Several studies using 18F-fluorodeoxyglucose positron emission tomography (18F-FDG-PET) or diffusion tensor imaging (DTI) have found both temporal and extratemporal abnormalities in patients with mesial temporal lobe epilepsy with ipsilateral hippocampal sclerosis (MTLE-HS).
Patients with MTLE-HS have widespread metabolic and microstructural abnormalities that involve similar regions. The distribution patterns of these gray and white matter abnormalities differ between patients with left or right MTLE, but also with the extent of the 18F-FDG-PET hypometabolism along the epileptogenic temporal lobe. These findings suggest a variable network involvement among patients with MTLE-HS 3).
The area of predominant perifocal 18F positron emission tomography hypometabolism and reduced [11C]flumazenil (11C-FMZ) -binding on PET scans is currently considered to contain the epileptogenic zone and corresponds anatomically to the area localizing epileptogenicity in patients with temporal lobe epilepsy (TLE).
A study included 71 patients who had a presurgical evaluation workup performed due to drug resistant epilepsys, who underwent epilepsy surgery, and who were histopathologically diagnosed with focal cortical dysplasia (FCD). Relationships involving MRI and FDG-PET findings and clinical data from pathological subgroups and patients were assessed.
According to the International League Against Epilepsy (ILAE) classifications of FCD, 28 of the patients were type I and 43 were type II. FCD was visible on the MRI scans of 53 patients, and a majority of this group was classified as type II FCD (n=34). Of these 53 patients, FCD was located in the temporal area of 21 patients, the extratemporal area of 29 patients. Of the patients who exhibited FDG-PET hypometabolism (PET-positive), 23 were classified as temporal, 17 as frontal, 11 showed involvement of the posterior cortex. The age of seizure onset was younger in PET-positive patients (p=0.032), and histopathological analyses revealed that 23 patients had type I FCD and 30 patients had type II FCD.

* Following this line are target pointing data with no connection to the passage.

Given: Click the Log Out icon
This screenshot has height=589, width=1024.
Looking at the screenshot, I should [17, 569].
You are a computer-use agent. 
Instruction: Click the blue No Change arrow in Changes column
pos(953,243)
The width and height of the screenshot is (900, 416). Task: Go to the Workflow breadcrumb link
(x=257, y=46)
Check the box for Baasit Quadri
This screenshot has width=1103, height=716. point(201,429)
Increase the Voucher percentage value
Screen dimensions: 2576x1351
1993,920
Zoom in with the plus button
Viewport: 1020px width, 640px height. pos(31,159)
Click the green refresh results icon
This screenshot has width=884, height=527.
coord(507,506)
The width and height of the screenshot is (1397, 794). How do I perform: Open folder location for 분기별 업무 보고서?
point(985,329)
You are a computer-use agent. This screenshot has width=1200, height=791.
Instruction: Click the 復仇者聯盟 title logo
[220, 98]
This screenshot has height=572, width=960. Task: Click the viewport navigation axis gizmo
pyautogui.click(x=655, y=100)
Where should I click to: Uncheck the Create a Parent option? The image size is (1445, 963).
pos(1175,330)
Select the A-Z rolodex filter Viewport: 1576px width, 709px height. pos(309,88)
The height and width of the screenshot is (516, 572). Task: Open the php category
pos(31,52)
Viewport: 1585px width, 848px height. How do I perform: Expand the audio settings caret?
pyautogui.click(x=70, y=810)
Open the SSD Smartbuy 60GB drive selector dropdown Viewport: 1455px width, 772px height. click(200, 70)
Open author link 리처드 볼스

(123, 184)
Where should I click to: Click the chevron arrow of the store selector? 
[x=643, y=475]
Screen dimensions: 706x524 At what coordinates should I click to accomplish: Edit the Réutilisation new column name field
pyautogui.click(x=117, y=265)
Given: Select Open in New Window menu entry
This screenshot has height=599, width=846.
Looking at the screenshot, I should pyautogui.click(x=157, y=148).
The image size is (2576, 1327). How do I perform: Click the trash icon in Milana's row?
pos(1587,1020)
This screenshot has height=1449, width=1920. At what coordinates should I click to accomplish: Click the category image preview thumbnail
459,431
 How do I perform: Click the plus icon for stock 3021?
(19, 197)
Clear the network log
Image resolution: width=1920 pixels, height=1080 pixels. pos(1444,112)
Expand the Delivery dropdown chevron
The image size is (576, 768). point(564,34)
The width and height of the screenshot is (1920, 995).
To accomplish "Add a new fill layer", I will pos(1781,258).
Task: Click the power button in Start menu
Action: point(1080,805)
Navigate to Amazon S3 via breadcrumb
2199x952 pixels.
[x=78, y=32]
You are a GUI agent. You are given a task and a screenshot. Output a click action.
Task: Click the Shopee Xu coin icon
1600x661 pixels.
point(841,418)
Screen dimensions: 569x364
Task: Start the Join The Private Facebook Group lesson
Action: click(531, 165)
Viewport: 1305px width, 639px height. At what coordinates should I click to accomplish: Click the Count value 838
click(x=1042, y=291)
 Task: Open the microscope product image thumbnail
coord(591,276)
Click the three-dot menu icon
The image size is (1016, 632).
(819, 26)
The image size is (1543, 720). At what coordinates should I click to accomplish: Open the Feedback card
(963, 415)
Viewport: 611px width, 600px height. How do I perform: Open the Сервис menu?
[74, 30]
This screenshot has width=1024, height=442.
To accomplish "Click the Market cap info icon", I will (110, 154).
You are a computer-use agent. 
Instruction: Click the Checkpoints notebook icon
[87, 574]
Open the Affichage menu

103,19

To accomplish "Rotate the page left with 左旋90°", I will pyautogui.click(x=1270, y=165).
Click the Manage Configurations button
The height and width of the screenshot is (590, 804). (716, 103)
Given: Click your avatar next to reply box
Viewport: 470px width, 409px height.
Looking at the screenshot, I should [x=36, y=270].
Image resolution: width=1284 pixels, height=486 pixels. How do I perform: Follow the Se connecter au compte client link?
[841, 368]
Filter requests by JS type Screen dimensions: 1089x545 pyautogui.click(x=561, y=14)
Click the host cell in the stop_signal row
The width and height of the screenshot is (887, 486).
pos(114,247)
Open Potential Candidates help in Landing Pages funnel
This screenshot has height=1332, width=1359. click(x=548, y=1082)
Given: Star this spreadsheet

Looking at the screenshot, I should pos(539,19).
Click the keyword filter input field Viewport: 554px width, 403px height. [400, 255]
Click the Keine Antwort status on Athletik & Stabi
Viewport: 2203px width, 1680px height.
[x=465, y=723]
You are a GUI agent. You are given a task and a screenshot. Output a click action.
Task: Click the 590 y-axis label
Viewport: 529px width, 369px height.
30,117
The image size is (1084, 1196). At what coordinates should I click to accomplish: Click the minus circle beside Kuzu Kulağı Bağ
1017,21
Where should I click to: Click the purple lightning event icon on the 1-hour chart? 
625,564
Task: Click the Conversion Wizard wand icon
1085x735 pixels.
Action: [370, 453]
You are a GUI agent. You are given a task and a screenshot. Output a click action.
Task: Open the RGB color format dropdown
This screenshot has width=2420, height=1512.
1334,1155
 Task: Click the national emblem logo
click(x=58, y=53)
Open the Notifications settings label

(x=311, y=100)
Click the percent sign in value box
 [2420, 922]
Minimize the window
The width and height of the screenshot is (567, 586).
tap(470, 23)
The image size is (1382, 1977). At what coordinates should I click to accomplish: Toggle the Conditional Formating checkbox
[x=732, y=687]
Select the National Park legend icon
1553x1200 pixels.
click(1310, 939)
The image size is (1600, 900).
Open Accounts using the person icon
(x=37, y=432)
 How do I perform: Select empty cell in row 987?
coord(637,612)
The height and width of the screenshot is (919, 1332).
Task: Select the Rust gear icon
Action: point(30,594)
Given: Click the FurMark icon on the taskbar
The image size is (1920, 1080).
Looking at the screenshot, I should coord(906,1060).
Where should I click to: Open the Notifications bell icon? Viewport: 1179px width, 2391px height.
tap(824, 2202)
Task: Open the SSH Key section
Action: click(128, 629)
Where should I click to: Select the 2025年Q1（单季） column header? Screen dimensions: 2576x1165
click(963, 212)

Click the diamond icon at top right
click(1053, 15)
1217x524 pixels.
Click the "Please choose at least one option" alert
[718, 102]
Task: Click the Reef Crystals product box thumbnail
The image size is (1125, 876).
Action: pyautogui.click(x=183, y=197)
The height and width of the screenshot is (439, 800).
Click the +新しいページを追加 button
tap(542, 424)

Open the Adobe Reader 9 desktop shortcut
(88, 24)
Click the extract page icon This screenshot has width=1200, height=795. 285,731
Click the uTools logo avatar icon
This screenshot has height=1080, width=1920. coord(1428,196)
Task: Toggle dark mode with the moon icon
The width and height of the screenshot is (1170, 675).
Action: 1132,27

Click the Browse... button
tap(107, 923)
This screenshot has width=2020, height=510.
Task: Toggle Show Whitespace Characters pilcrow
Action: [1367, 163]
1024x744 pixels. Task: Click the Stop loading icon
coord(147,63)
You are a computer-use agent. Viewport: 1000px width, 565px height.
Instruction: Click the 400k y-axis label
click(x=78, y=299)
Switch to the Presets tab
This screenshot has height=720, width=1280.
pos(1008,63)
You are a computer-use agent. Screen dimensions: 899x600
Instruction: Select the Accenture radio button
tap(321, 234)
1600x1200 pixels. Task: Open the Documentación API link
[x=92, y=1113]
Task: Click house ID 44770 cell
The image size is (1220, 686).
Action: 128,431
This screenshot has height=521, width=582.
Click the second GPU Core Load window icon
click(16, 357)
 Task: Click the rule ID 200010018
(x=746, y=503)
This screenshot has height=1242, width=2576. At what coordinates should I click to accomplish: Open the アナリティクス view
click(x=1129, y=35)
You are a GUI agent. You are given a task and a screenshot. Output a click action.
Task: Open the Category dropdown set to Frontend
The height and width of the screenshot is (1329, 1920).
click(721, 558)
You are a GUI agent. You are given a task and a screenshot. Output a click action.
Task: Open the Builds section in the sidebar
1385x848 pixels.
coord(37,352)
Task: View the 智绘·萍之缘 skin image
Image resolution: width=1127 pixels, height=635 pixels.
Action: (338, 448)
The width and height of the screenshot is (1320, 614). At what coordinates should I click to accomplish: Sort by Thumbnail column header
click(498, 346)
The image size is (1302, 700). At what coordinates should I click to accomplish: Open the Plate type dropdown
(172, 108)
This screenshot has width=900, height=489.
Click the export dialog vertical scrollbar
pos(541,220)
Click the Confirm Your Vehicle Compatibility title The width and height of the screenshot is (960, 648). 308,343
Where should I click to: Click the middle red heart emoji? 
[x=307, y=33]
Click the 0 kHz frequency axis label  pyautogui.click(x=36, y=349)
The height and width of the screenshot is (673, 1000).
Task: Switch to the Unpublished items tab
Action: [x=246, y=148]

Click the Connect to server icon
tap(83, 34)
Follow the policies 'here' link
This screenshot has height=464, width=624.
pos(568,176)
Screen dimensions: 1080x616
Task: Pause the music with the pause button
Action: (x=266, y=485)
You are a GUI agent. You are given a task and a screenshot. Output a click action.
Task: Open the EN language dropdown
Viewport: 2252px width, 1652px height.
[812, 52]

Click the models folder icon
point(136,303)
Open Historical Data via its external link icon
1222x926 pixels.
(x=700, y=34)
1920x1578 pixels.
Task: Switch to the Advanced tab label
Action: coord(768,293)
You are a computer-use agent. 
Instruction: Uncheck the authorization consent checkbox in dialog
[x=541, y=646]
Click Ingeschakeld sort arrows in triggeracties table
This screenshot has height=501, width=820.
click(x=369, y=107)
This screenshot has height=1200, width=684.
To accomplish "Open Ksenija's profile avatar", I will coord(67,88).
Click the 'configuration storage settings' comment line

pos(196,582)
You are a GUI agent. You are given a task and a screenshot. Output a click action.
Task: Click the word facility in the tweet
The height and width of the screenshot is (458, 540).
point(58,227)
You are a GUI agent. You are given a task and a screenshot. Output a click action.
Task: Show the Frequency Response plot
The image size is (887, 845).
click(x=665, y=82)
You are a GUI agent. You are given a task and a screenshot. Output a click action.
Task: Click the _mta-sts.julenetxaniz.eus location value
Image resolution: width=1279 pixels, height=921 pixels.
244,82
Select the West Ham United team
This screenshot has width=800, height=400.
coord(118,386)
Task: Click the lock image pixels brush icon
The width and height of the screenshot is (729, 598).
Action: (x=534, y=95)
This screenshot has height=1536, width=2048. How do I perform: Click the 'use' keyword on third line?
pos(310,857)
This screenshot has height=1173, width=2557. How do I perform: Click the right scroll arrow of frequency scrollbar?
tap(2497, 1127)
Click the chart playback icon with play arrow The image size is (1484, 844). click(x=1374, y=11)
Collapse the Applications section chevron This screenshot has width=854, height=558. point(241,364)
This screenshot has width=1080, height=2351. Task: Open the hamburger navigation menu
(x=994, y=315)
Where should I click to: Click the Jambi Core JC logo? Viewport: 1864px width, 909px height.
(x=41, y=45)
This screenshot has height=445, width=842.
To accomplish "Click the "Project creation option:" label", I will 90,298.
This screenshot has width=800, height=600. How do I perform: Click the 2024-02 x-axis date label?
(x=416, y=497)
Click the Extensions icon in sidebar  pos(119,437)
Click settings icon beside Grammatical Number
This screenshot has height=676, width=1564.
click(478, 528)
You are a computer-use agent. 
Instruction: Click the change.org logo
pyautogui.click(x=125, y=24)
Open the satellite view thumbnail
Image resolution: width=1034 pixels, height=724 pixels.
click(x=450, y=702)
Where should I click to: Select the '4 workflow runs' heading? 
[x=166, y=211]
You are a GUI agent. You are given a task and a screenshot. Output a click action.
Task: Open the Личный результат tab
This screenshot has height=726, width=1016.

PET scans reveal a lesion by showing hypometabolism in patients who have refractory epilepsy and an early age of onset with FCD. The lesions of MRI-negative/PET-positive FCD patients tend to be localized in the temporal lobe and that FCD may be localized in the frontal lobe of MRI-negative/PET-negative patients. However, the histopathological examinations of MRI-positive/PET-positive, MRI-negative/PET-positive, and MRI-negative/PET-negative patients did not exhibit a particular histopathological subtype 4).